• Aim of the exercise
Find the line below with "Where should I". Print it and every line after it exactly, through the last line, leaving out the pictures.

• Extracted records
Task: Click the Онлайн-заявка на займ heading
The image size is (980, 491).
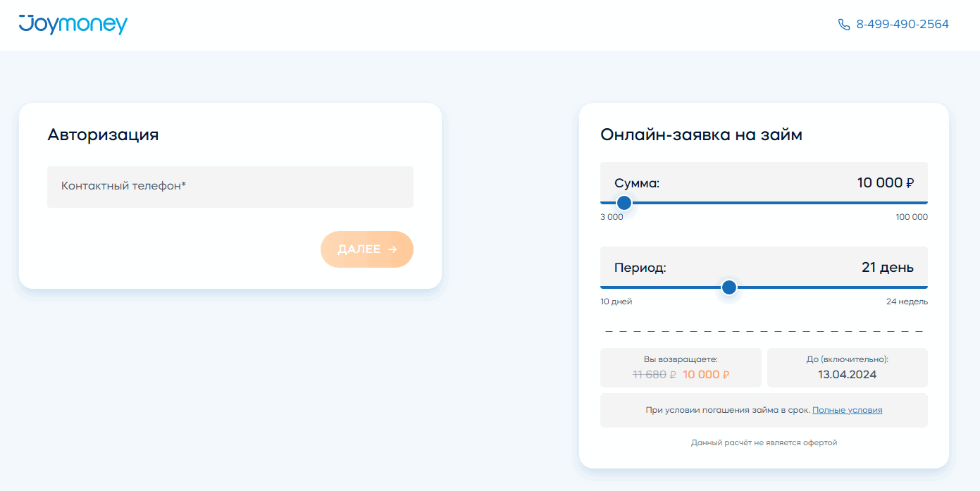Action: pos(701,135)
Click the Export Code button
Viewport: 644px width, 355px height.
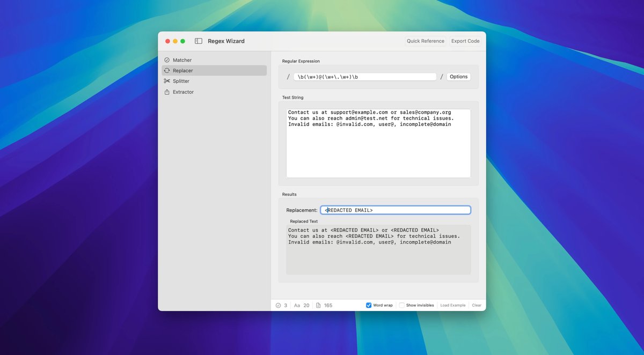tap(465, 41)
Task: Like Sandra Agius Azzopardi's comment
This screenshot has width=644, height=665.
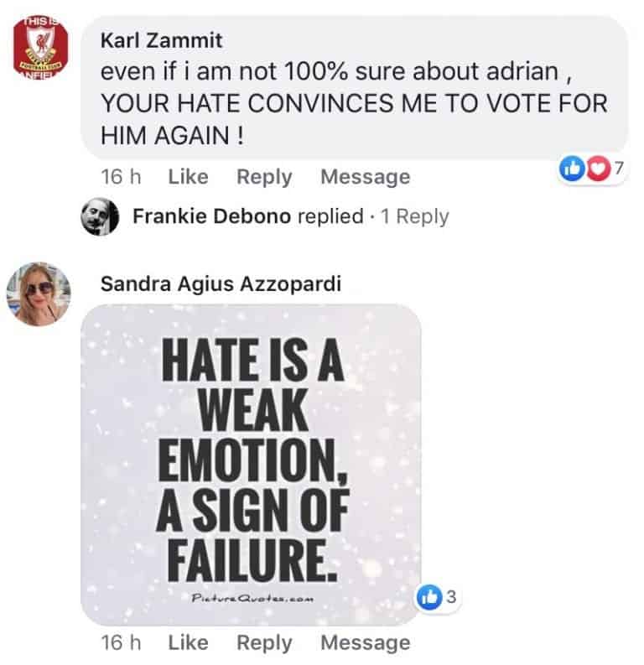Action: tap(188, 643)
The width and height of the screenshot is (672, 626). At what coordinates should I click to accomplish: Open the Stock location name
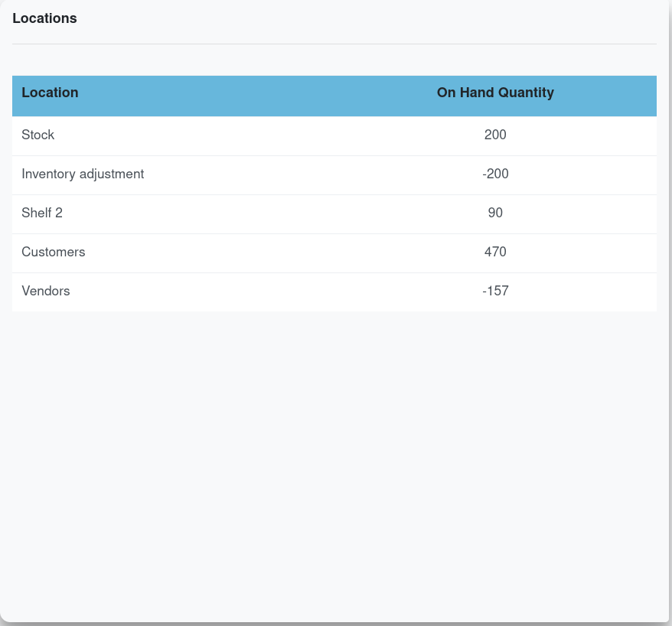click(38, 135)
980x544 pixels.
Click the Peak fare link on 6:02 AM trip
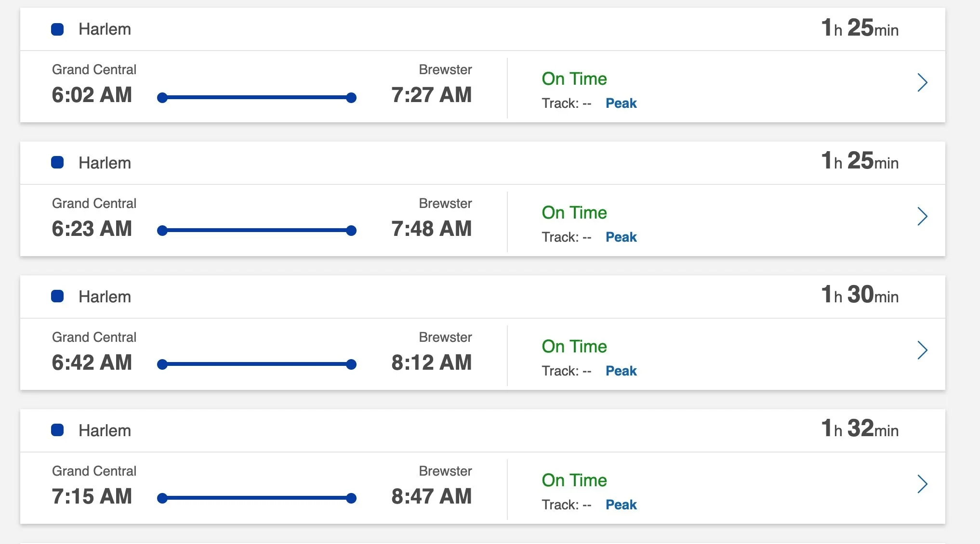621,103
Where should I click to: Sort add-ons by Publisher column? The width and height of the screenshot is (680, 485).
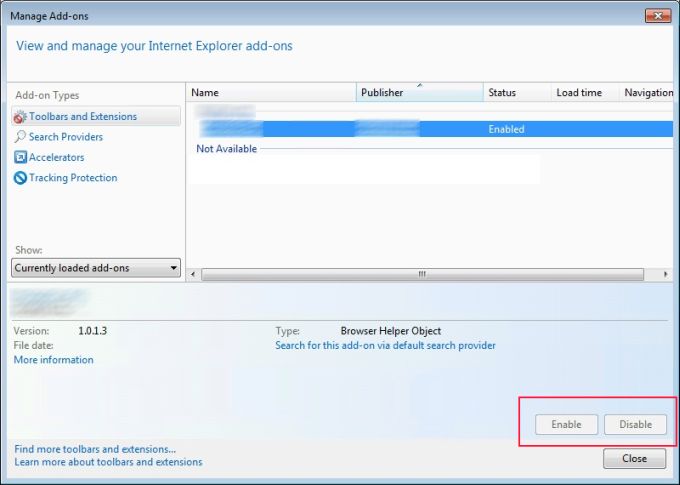pos(419,93)
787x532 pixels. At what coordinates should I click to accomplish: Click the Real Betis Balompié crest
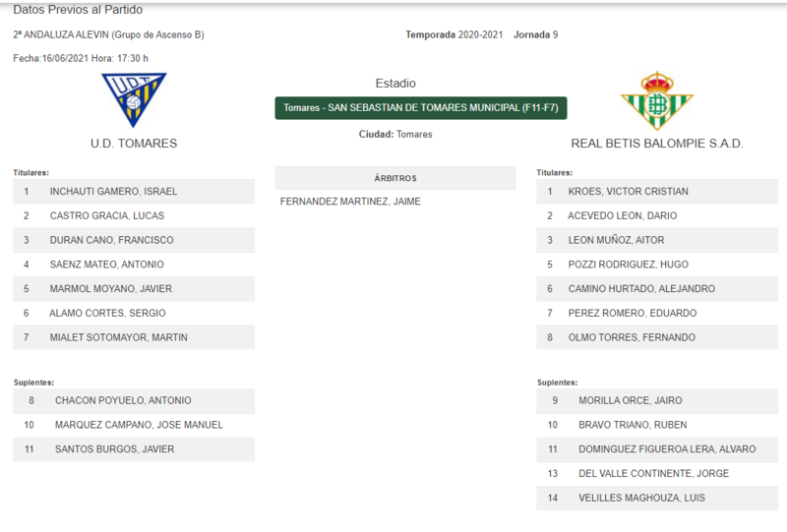coord(657,101)
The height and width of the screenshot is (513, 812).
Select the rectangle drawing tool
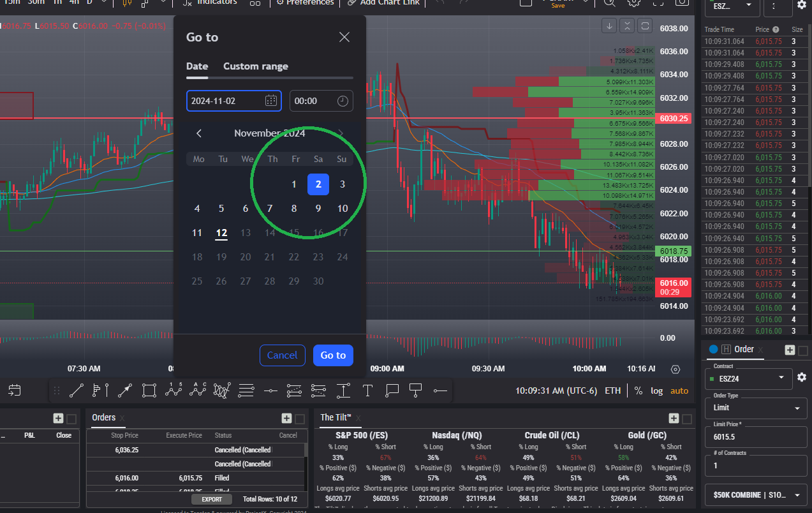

• Response below
Where should I click to: Sort add-ons by Publisher column? The width and height of the screenshot is (680, 485).
pos(419,93)
787x532 pixels. At what coordinates should I click to accomplish: Click the Real Betis Balompié crest
coord(657,101)
The height and width of the screenshot is (513, 812).
Select the rectangle drawing tool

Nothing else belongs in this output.